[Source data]

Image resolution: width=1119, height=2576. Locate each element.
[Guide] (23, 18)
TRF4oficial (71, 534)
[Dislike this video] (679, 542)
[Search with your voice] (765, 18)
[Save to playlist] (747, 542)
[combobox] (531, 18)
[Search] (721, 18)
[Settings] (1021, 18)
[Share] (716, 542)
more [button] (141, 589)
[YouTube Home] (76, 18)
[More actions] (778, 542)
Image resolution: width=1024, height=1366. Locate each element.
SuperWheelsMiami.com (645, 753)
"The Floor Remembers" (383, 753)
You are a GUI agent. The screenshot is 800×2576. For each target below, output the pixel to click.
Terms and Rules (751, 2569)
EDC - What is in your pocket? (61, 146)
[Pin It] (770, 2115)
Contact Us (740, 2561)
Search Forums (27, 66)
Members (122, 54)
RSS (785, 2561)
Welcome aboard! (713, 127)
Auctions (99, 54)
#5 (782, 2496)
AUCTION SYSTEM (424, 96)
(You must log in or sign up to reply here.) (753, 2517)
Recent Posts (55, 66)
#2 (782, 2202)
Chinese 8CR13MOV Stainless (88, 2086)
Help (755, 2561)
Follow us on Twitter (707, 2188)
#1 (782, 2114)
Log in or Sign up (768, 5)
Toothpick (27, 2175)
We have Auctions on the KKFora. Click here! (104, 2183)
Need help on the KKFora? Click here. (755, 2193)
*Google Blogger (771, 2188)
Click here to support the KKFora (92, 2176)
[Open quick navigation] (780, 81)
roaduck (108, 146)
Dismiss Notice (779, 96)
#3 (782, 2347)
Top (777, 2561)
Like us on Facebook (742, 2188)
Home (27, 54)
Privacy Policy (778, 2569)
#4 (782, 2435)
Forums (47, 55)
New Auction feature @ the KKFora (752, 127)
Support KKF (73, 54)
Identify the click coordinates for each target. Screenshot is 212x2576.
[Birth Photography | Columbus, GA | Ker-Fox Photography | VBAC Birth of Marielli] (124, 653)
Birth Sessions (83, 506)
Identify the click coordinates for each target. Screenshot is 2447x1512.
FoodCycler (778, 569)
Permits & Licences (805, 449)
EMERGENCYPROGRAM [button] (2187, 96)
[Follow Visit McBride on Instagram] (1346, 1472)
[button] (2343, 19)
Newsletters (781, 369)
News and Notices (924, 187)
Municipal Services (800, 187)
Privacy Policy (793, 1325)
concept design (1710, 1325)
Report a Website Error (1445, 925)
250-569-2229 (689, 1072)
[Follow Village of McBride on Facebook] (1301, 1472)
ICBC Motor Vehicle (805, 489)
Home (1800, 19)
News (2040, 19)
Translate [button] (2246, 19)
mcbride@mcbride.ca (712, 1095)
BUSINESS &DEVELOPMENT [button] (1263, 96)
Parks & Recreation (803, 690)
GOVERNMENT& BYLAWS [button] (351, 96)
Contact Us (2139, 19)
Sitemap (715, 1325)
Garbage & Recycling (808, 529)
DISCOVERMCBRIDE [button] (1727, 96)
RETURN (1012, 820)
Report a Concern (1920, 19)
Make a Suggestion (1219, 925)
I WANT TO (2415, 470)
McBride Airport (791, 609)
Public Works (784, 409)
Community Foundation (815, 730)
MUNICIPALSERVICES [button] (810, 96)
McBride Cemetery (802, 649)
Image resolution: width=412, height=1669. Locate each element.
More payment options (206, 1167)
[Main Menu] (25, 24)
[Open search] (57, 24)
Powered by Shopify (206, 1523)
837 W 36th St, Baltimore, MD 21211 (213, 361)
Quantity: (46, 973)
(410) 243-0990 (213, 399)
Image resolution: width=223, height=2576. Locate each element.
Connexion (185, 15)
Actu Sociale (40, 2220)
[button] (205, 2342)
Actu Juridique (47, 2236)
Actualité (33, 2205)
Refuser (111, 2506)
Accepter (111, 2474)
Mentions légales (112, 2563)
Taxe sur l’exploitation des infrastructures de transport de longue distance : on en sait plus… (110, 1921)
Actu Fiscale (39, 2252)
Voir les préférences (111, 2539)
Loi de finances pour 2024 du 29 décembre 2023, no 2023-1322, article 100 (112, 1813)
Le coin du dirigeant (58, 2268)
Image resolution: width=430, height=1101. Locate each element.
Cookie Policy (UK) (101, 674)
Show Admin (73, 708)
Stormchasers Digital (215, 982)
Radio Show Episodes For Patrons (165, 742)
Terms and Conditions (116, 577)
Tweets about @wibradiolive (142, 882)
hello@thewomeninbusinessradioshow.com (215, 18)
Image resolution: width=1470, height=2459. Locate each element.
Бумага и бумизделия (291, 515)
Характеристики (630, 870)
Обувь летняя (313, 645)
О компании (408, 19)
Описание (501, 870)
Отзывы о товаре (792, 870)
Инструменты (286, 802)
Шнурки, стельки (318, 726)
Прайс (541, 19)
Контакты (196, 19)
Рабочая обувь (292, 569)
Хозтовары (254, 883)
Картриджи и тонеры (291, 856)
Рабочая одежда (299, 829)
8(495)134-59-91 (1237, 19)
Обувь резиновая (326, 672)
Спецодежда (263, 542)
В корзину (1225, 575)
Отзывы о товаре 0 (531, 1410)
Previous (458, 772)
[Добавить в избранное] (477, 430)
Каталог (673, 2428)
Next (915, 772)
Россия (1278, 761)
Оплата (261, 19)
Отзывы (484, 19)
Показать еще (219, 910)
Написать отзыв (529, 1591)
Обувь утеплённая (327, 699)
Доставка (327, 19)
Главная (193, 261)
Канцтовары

What you are asked to do =
Retype exactly, and only, the lines above from the one where "SuperWheelsMiami.com (645, 753)" occurs up to and including the one where "Screenshot is 212x2576." occurs.

Answer box =
SuperWheelsMiami.com (645, 753)
"The Floor Remembers" (383, 753)
You are a GUI agent. The screenshot is 800×2576. For each target below, output the pixel to click.
Terms and Rules (751, 2569)
EDC - What is in your pocket? (61, 146)
[Pin It] (770, 2115)
Contact Us (740, 2561)
Search Forums (27, 66)
Members (122, 54)
RSS (785, 2561)
Welcome aboard! (713, 127)
Auctions (99, 54)
#5 (782, 2496)
AUCTION SYSTEM (424, 96)
(You must log in or sign up to reply here.) (753, 2517)
Recent Posts (55, 66)
#2 (782, 2202)
Chinese 8CR13MOV Stainless (88, 2086)
Help (755, 2561)
Follow us on Twitter (707, 2188)
#1 (782, 2114)
Log in or Sign up (768, 5)
Toothpick (27, 2175)
We have Auctions on the KKFora. Click here! (104, 2183)
Need help on the KKFora? Click here. (755, 2193)
*Google Blogger (771, 2188)
Click here to support the KKFora (92, 2176)
[Open quick navigation] (780, 81)
roaduck (108, 146)
Dismiss Notice (779, 96)
#3 (782, 2347)
Top (777, 2561)
Like us on Facebook (742, 2188)
Home (27, 54)
Privacy Policy (778, 2569)
#4 (782, 2435)
Forums (47, 55)
New Auction feature @ the KKFora (752, 127)
Support KKF (73, 54)
Identify the click coordinates for each target. Screenshot is 212x2576.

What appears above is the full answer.